GrainDB - Making Experimental Measurements FAIR

Challenges in Open Data

John P. Morrissey

School of Engineering, University of Edinburgh

Wednesday, 4^nd of September, 2024

Who am I…

A little about me:

Research Fellow at The University of Edinburgh
Member of the Granular & Geomechanical Processes Research Group
Focus on Granular Materials and Particulate Mechanics
- Experimental Characterisation
- DEM Simulations
- Data Analysis
Some supervision of undergraduate and postgraduate students

Granular Mechanics & Industrial Infrastructure Research Group

And why am I talking to you about FAIR Data?

We need high quality experimental measurements in research and industry

Material characterisation for parameter estimation
For calibrating simulations
For validation of simulations
To introduce into large AI/ML/Data-driven models

And what is FAIR data anyway?!

Reminder - Research Data

Photo by Kelly Sikkema on Unsplash

Reproducibility & Replicability Crisis in Science

For the past two decades there has been significant discussion on the reproducibility crisis in science

A pattern of scientists being unable to obtain the same results as previous researchers

Distinction between Reproducibility & Replicability

Reproducibility: Can you get the same answers as me when you analyze my data?
Replicability: Can you get the same answers when you do my experiment and collect your own data?

AI will not make this better!

Dependent on the quality of the data provided to it.

Research Data Life-cycle

Managing research data is an often forgotten aspect of research. Traditionally datasets were quite small:

Data was not widley shared beyond colleagues
Often only ~~documented~~ mentioned in publications

Significant changes in recent decades:

The amount of research data generated has grown
- much larger datasets (e.g. imaging, DEM, etc.)
Sharing & collaboration encouraged (impact)

Ad-hoc management no longer sufficient

Poorly documented datasets are of limited use
Are they preserved beyond the current cloud storage subscription?

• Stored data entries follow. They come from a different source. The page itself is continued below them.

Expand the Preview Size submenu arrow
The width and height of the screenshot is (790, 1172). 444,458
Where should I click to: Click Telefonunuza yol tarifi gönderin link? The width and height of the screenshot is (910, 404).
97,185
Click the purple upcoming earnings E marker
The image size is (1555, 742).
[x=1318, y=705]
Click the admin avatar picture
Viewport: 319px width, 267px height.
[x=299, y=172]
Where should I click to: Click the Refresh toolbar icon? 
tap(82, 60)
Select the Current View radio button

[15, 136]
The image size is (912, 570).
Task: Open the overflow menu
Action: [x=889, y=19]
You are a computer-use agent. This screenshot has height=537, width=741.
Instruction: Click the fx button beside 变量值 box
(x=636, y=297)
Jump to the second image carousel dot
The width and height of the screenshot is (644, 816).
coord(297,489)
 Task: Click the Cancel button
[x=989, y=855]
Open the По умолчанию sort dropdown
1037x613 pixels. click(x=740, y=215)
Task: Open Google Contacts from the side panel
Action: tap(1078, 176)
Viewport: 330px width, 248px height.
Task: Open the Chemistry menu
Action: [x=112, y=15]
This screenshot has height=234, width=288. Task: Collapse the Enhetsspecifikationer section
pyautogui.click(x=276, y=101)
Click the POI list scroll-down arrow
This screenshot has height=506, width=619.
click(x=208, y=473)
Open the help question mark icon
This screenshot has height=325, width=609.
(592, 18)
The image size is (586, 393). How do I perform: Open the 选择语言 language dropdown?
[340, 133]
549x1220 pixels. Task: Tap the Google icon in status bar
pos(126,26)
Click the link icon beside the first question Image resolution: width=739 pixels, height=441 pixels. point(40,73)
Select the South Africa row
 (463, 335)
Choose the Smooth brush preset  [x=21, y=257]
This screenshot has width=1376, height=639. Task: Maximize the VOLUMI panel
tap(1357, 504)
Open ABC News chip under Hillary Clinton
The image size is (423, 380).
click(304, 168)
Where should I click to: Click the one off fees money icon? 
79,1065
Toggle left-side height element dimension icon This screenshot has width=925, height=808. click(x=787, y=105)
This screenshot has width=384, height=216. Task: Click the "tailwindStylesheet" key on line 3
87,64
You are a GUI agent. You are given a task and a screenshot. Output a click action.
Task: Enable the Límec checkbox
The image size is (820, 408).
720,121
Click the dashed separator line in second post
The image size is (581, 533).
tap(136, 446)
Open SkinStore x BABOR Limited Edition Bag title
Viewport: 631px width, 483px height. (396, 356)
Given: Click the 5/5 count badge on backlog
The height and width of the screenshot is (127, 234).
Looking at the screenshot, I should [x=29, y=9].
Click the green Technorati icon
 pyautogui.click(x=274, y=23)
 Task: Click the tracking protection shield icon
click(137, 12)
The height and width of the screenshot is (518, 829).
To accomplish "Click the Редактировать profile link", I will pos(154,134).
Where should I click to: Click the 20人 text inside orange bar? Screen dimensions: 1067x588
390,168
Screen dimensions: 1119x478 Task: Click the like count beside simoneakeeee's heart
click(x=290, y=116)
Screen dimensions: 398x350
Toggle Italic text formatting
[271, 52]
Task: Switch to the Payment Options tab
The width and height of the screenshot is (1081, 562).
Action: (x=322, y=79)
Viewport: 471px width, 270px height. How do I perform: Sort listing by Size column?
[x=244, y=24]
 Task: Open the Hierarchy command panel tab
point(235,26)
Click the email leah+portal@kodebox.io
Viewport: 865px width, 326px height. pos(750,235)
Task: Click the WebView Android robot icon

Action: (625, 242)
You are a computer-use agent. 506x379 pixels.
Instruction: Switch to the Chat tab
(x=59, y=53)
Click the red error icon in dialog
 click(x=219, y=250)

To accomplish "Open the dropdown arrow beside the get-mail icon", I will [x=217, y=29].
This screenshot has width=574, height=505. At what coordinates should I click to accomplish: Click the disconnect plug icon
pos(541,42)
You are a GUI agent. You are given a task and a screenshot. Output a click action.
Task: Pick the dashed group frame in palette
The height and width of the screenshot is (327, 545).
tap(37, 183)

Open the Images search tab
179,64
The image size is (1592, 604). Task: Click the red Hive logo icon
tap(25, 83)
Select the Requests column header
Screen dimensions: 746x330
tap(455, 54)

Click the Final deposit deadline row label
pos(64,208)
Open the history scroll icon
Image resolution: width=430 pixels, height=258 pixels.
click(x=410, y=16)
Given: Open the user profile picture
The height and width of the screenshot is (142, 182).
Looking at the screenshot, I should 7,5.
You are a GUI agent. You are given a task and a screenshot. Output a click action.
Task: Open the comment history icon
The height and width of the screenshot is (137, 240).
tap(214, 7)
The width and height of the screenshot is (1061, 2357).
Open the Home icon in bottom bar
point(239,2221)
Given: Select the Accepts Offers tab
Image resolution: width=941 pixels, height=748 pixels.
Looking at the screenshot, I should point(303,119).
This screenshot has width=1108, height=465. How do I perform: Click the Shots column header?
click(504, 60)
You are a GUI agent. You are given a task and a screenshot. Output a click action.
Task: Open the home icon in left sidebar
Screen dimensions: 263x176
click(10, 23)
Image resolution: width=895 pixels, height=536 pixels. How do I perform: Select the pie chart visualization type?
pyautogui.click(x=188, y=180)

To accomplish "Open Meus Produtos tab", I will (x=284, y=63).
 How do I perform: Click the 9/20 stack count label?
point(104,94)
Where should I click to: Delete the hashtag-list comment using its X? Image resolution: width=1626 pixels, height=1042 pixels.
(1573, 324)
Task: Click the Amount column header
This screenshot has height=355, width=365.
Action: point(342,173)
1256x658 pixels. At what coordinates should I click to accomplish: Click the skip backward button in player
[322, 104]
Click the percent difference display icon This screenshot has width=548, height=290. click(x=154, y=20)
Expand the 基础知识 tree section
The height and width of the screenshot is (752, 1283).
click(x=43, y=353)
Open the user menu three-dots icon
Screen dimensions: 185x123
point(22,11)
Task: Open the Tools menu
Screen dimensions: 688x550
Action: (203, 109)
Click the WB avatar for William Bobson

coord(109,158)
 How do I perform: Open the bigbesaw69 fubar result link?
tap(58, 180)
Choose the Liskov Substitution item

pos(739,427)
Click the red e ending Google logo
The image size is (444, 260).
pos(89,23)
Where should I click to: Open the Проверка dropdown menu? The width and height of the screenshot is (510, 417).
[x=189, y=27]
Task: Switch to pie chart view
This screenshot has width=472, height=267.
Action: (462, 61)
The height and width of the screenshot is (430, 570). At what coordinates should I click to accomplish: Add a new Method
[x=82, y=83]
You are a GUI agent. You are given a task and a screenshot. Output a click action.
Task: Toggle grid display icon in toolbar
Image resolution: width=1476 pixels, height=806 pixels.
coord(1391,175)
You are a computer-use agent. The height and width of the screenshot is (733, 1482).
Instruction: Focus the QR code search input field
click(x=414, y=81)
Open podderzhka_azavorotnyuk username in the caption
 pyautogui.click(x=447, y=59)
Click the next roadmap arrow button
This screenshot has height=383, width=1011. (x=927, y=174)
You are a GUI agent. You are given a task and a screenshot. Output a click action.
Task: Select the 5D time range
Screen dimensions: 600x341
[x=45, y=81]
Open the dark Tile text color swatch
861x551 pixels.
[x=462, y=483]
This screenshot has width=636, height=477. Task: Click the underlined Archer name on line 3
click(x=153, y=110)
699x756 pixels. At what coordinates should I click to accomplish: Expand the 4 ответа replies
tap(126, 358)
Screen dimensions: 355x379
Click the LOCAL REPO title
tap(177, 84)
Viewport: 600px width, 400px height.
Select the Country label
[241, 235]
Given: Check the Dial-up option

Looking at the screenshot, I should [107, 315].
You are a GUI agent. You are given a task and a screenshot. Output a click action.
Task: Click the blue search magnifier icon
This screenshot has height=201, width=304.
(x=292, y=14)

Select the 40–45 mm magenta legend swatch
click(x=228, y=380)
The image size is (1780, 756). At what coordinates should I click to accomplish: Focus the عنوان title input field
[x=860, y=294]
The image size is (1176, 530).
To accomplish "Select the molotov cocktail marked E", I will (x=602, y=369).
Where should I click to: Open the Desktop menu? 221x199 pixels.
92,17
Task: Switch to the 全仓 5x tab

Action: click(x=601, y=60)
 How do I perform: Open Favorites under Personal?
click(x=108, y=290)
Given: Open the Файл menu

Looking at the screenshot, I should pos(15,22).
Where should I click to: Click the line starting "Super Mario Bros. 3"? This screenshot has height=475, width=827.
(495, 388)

Create: Collect, Generate, Process, Clean
Use: Manipulate, Analyse, Visualise
Re-Use: By colleagues or starting point for new dataset

Research Data Life-cycle

Data management best practices involve the entire data lifecycle from project start to end

Plan: Data Management Plan in grant submissions.
Create: Experiment, Simulation, Survey, Merge, etc…
Document: Describe the data collected in detail. Sooner rather than later!
Use: Analyse/Discover/Collaborate. Document the process.
Preserve: Store for future use. Version Control. Databases & Archives.
Share: Essential for translation of results into knowledge. Open Data? Repositories?
Re-Use: Collaborate / Derive / Develop. Teach. Policy.

What is FAIR Data?

FAIR is an acronym for Findable, Accessible, Interoperable, Reusable, which are the principles which should apply to scientific data management and guardianship.

Findable: The first part of making data re-useable is to make the data findable. Detailed and accurate metadata is key
Accessible: Data could be openly available or it could require prior authentication and authorisation
Interoperable: Data needs to be able to be used in different programs or workflows
Reusable: Well defined data is essential as it makes it easier to understand and therefore use, combine and/or extend the dataset

**“FAIR Principles”**. Used under a CC-BY 4.0 licence. DOI: 10.5281/zenodo.3332807

Fair Guiding Principles

Guidance on how to assess the “fairness” of your data: https://bit.ly/yourFIP

FAIR Data - Machine Actionable

The FAIR principles also emphasise machine-actionability

The capacity of computational systems to find, access, interoperate, and reuse data with minimal or no human intervention
We are increasingly dependent on computers as datasets grow and we move towards automation (AI/Deep Learning/etc.)

Machine readable and digitally accessible are not the same thing!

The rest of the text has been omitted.